Reporting as fact Kushner’s “downplaying” of the meetings he had with Russian government officials implies that the meetings contained some hint of illegality or collusion without conclusive evidence. Objective reporting leaves open the possibility that Kushner is telling the truth.

[Kushner] writes of [Russian Ambassador Sergey] Kislyak, with whom he reportedly tried to set up a communications backchannel during the transition. “In fact, on November 9, the day after the election, I could not even remember the name of the Russian Ambassador.”

Trying to prove his point (emphasis mine), [Kushner] adds: “when the campaign received an email purporting to be an official note of congratulations from President Putin, I was asked how we could verify it was real. To do so I thought the best way would be to ask the only contact I recalled meeting from the Russian government, which was the Ambassador I had met months earlier, so I sent an email asking Mr. [Dimitri] Simes [the publisher of a foreign policy magazine], “What is the name of the Russian ambassador?”

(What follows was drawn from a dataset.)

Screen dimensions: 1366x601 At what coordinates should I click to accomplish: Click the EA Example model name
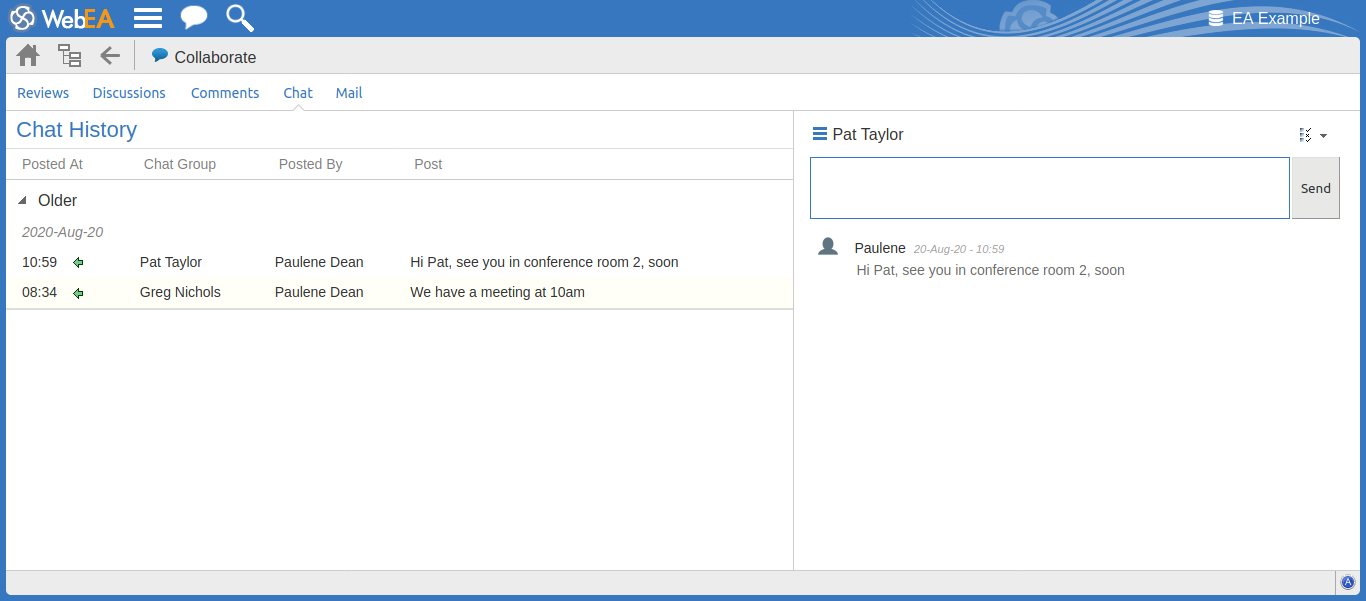(x=1275, y=19)
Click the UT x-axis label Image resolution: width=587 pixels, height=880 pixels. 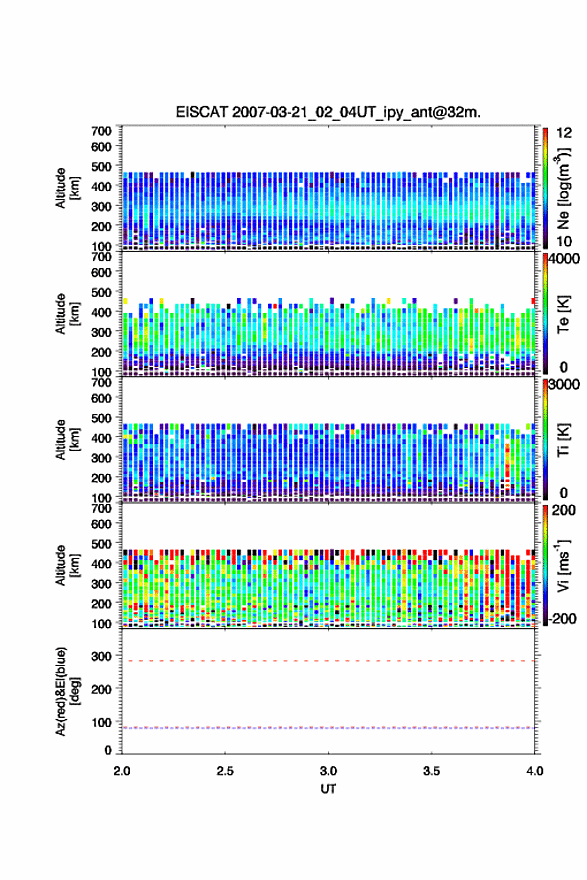click(328, 789)

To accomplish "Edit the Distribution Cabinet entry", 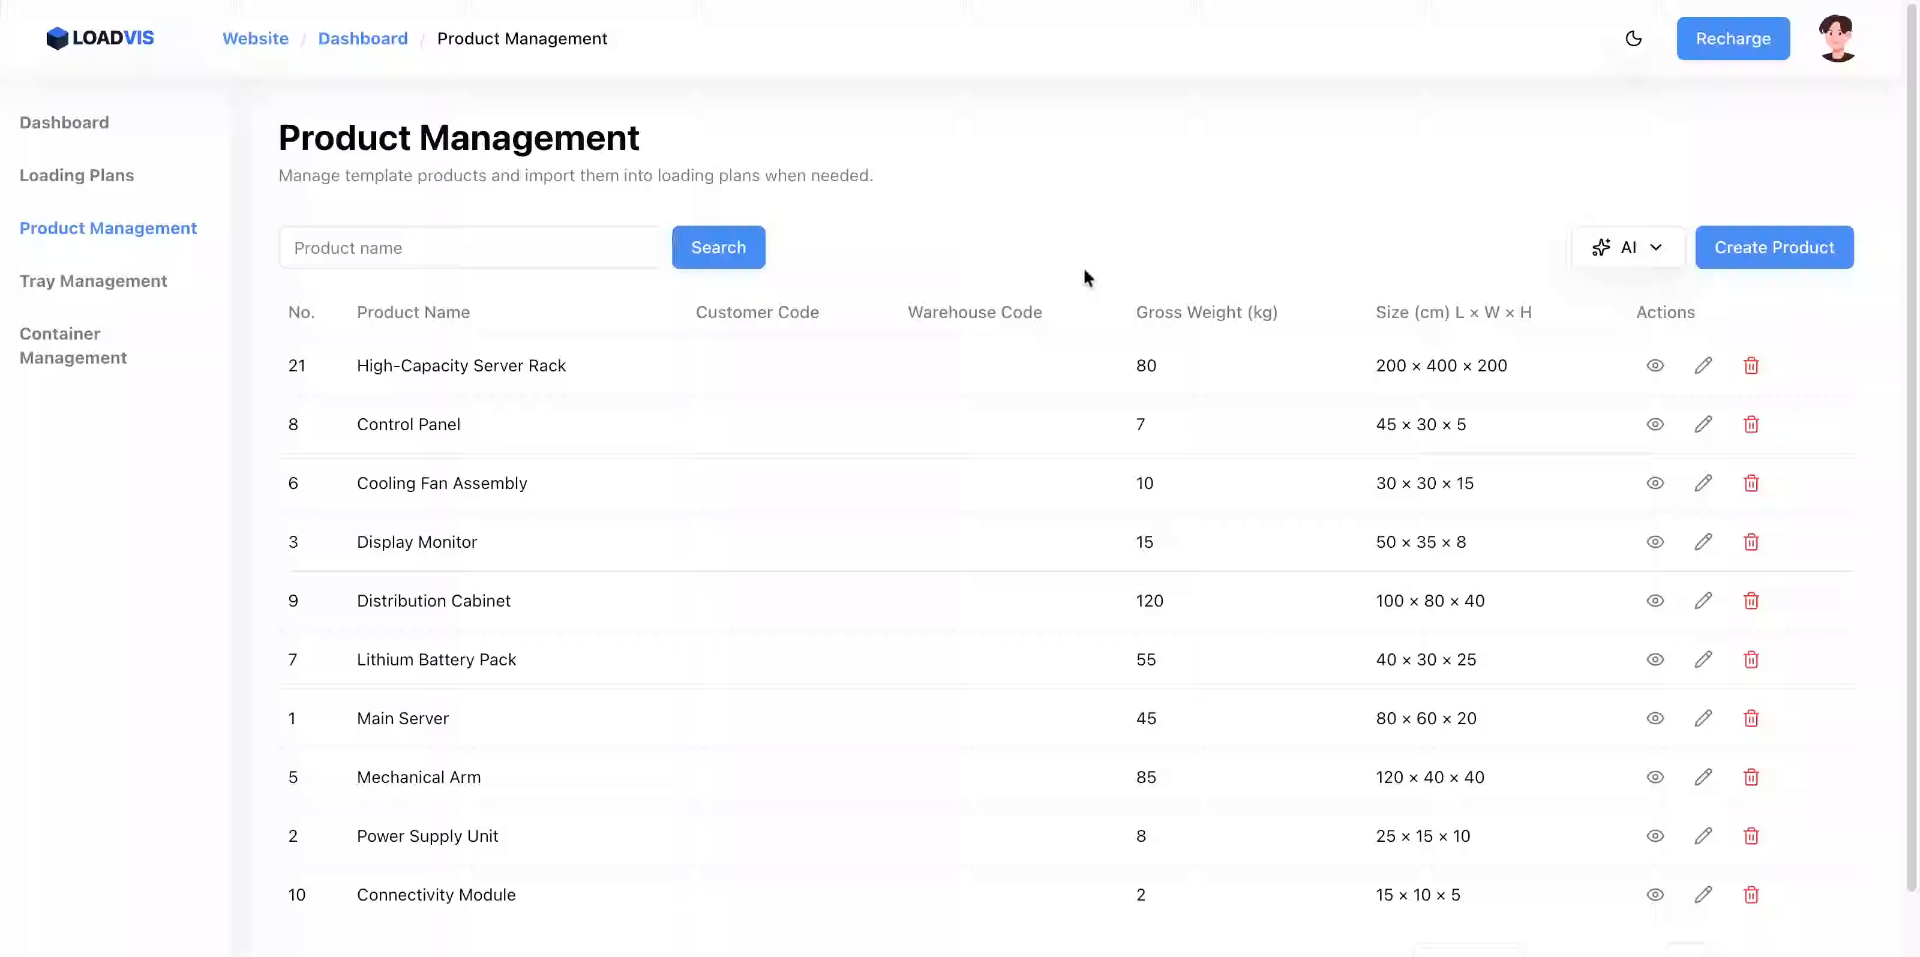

The tone of the article is written in the light cast by the author’s presupposition of guilt, and Kushner can only “try” to weasel his way out of it.

Even The New York Times gave a more balanced account of Kushner’s 11-page public remarks, providing context.

“Conversations with foreign officials and business leaders are common during a presidential transition… Mr. Kushner said that his staff members had inadvertently filed an incomplete form, leaving off all foreign contacts — not just Russian ones — as well as other information” reports the New York Times.

The Times also reports that the reason for concern over Kushner’s meetings with Russian officials is due to his failure to disclose them.

Kushner declared in his public remarks that he did not “collude” with the Russians, nor does he “know of anyone in the campaign who did.”